CI/CD with GitHub Actions

There's a dedicated GitHub Action that runs the scan on every pull request and posts findings as inline comments:

- uses: mahdi-salmanzade/laravel-hack-auditor-action@v1
  with:
    api-key: ${{ secrets.ANTHROPIC_API_KEY }}

It scans only the files changed in the PR, posts a summary comment with a severity table, and adds inline annotations on the exact vulnerable lines in the "Files changed" tab. You can set a fail-on threshold to block PRs with critical or high findings.


Architecture Decisions

Why AI and Not Rules?

Rule-based scanners (like Semgrep or custom PHPStan rules) work well for known patterns. If you know the exact code pattern that constitutes a vulnerability, you can write a regex or AST matcher for it.

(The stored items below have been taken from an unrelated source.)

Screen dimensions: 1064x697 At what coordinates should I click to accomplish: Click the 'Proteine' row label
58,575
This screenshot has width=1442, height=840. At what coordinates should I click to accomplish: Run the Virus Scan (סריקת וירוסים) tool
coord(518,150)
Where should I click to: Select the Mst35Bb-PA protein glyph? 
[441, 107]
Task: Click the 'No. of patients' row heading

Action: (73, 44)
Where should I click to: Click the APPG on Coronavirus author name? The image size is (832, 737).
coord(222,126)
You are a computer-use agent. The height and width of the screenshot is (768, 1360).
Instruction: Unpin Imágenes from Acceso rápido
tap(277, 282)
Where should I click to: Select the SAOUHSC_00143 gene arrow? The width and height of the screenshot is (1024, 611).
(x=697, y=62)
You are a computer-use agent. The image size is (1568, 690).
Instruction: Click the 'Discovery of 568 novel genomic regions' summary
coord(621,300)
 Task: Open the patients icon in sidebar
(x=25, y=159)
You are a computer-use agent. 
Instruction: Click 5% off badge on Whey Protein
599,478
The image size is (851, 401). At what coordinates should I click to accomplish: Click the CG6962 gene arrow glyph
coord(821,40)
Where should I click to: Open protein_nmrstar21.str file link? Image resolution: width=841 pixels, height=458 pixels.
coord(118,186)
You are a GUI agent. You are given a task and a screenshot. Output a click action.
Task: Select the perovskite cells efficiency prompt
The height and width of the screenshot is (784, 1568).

The problem is that security vulnerabilities in web applications are contextual. DB::raw() isn't always dangerous — it depends on what's inside it. A missing authorize() call isn't always a vulnerability — it depends on whether the route is public or protected by middleware.

AI models can reason about this context in ways that pattern matchers cannot. The tradeoff is cost (API tokens) and non-determinism (the AI might miss things or hallucinate). The taint trace protocol and programmatic filters exist to manage the non-determinism.

Why Three Providers?

The scanner supports Anthropic (Claude), OpenAI (GPT), and Google (Gemini) through Laravel's AI driver. Different teams have different provider preferences and budget constraints. Claude tends to produce the most detailed findings with fewer false positives. GPT-4o is faster and cheaper. Gemini is the budget option.

Why Not a Standalone Tool?

Hack Auditor is a Laravel package, not a standalone binary. This is intentional — it uses Laravel's service container, config system, and Artisan console to integrate deeply with the application it's scanning. It reads your actual route definitions, middleware stack, and model configurations at runtime. A standalone tool would have to parse these from source code, which is significantly harder and less accurate.


What's Next

The scanner is at v1.5 with 319 passing tests, taint trace analysis, and framework-aware rules. The next major feature is a verification pass — after the initial scan finds candidate vulnerabilities, a second AI call reviews each HIGH+ finding with the full application context and asks: "Can you construct a concrete exploit for this? If not, dismiss it."

This should significantly reduce false positives for the remaining edge cases where the first pass flags something that looks dangerous but isn't exploitable given the full context.

The package is open source and MIT licensed. If you're building Laravel applications and care about security, try it:

composer require mahdisphp/laravel-hack-auditor --dev
php artisan hack:demo

It takes 15 seconds. You might be surprised by what it finds.